»»
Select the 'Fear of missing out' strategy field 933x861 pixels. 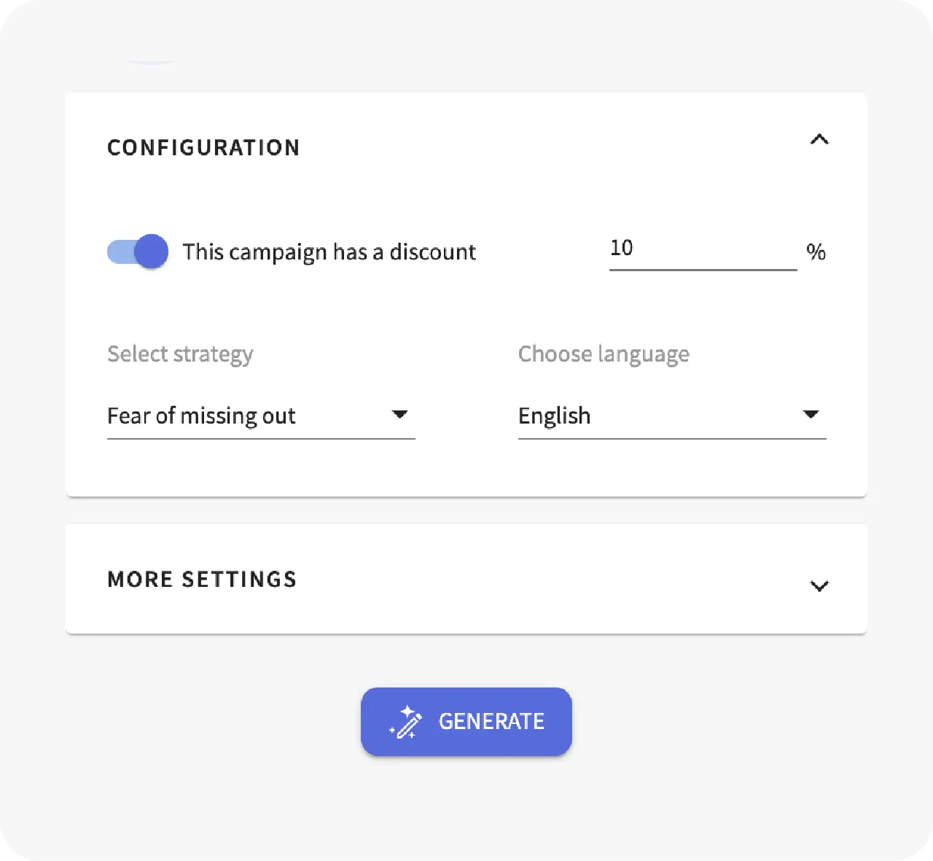click(x=261, y=416)
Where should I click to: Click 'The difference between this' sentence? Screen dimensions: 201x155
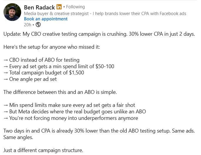60,92
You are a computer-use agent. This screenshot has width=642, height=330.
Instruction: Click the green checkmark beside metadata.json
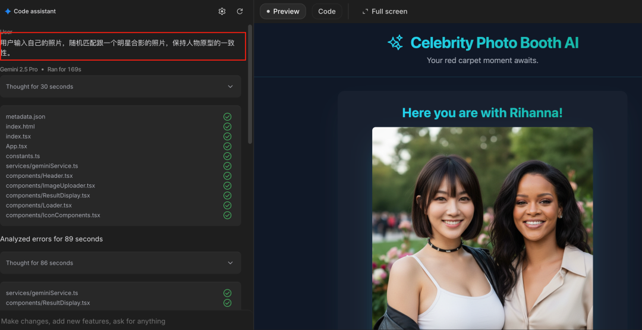coord(227,117)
««
Aim of the task: From the line containing "You are a computer-use" to the last line of the records, inclusive, output the lines exactly as written and nothing else; leave out the pictures.

Solution for this exercise:
You are a computer-use agent. This screenshot has width=642, height=330.
Instruction: Click the green checkmark beside metadata.json
coord(227,117)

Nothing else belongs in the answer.